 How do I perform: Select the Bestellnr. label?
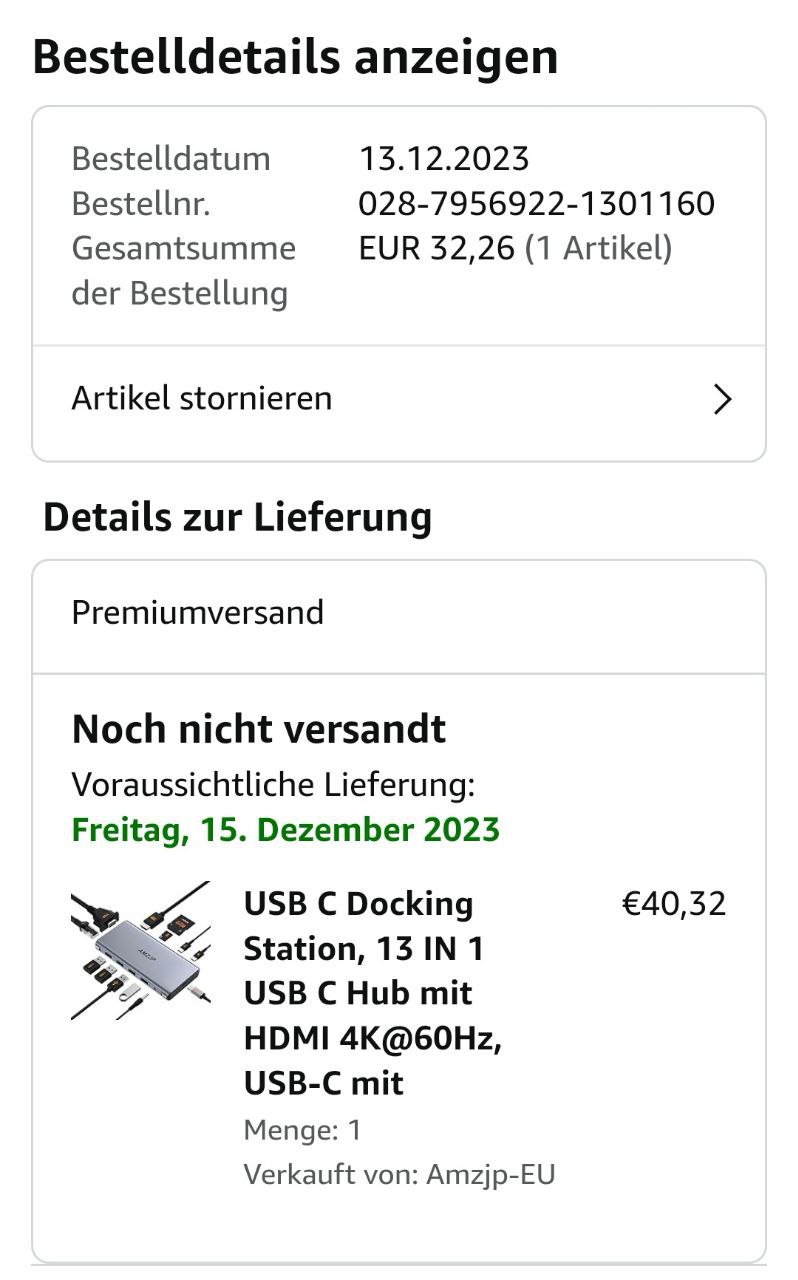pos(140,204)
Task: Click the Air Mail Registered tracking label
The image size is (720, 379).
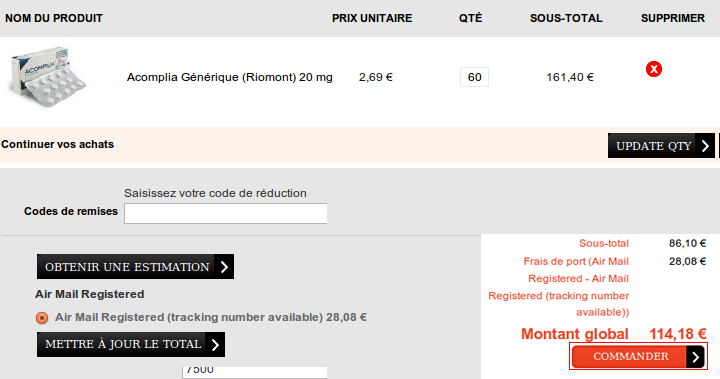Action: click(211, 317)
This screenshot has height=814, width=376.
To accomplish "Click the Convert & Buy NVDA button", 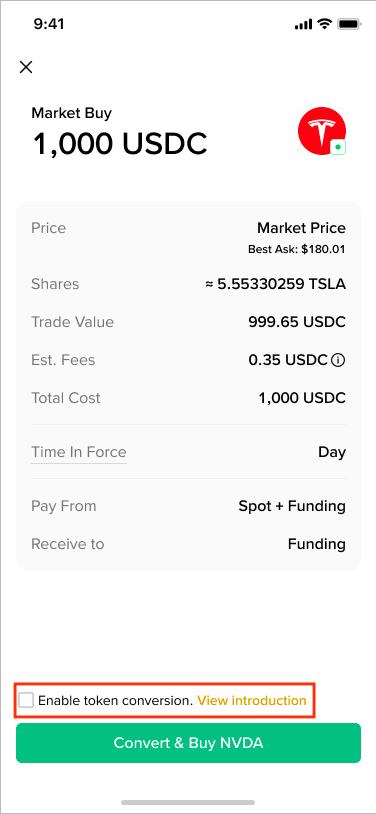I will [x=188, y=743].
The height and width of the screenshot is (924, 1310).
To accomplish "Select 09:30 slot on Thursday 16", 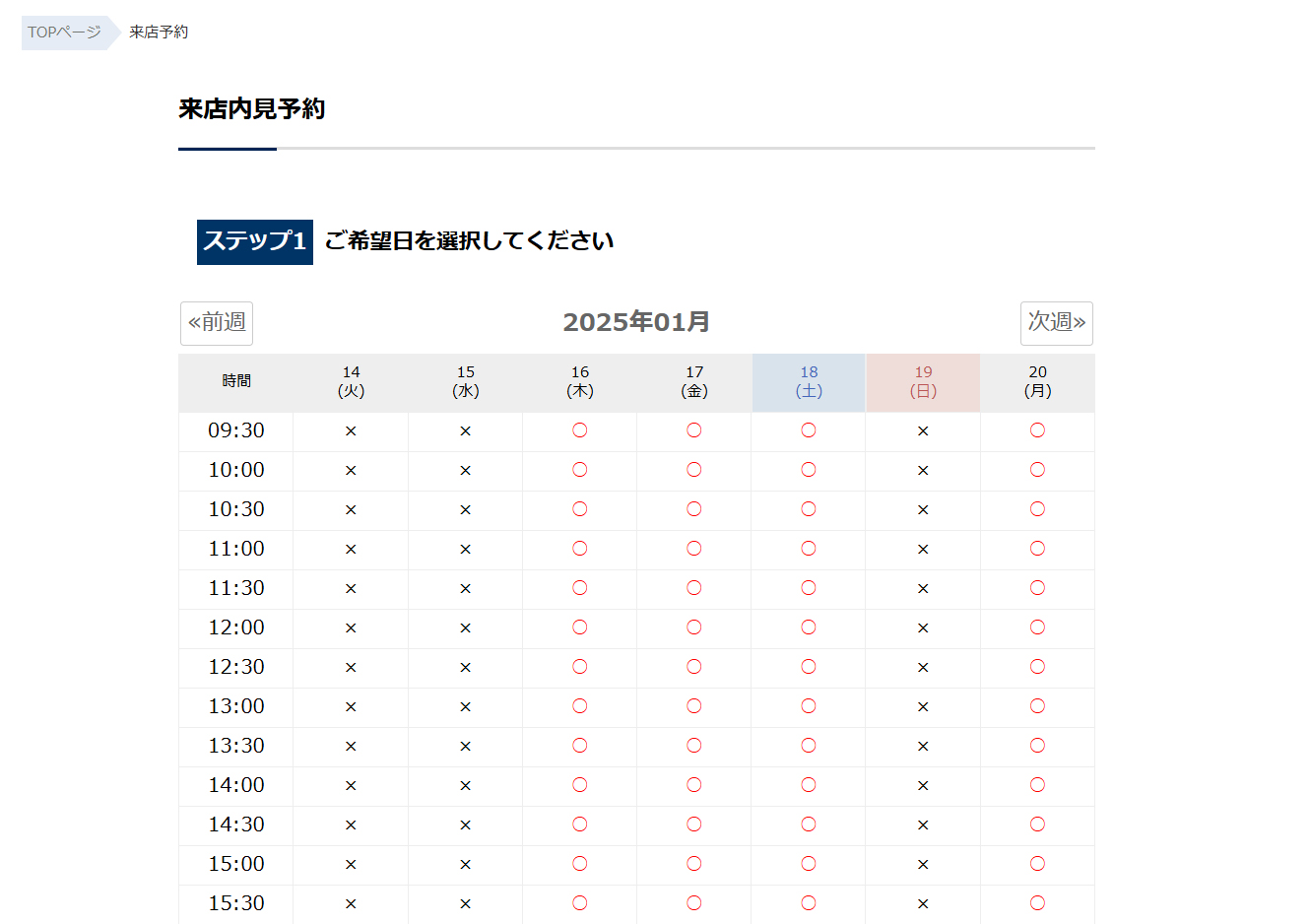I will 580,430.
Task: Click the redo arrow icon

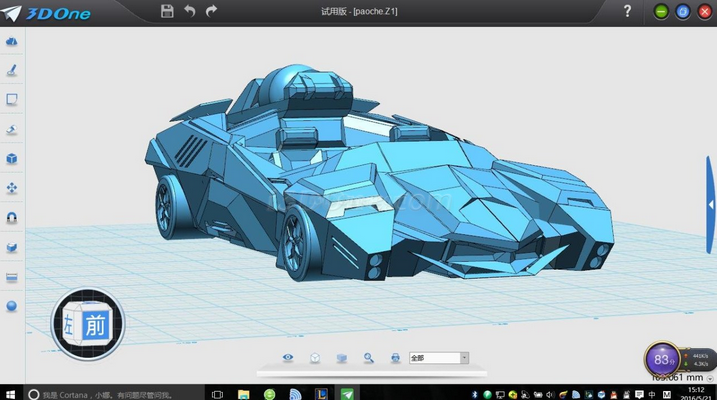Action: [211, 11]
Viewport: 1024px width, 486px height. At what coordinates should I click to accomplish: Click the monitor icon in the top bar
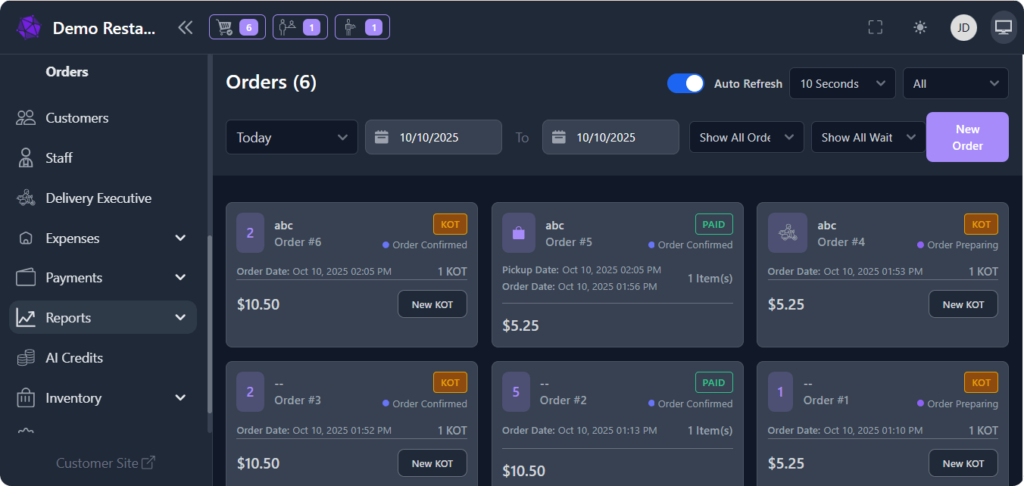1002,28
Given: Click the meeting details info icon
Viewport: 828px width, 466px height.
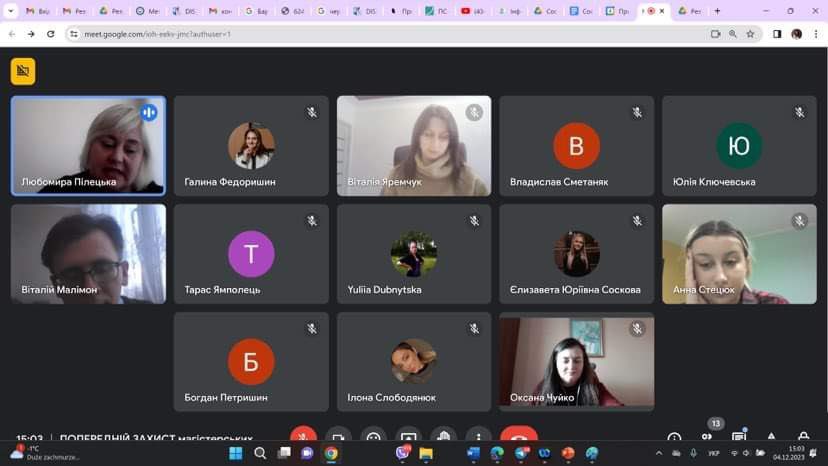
========================
What to do -
Please return the rows above unchanged, from the line containing "Task: Click the redo arrow icon" through the end of the rows, both ends included. Leave the pictures out.

Answer for this exercise -
Task: Click the redo arrow icon

Action: [211, 11]
Viewport: 1024px width, 486px height. At what coordinates should I click to accomplish: Click the monitor icon in the top bar
1002,28
Given: Click the meeting details info icon
Viewport: 828px width, 466px height.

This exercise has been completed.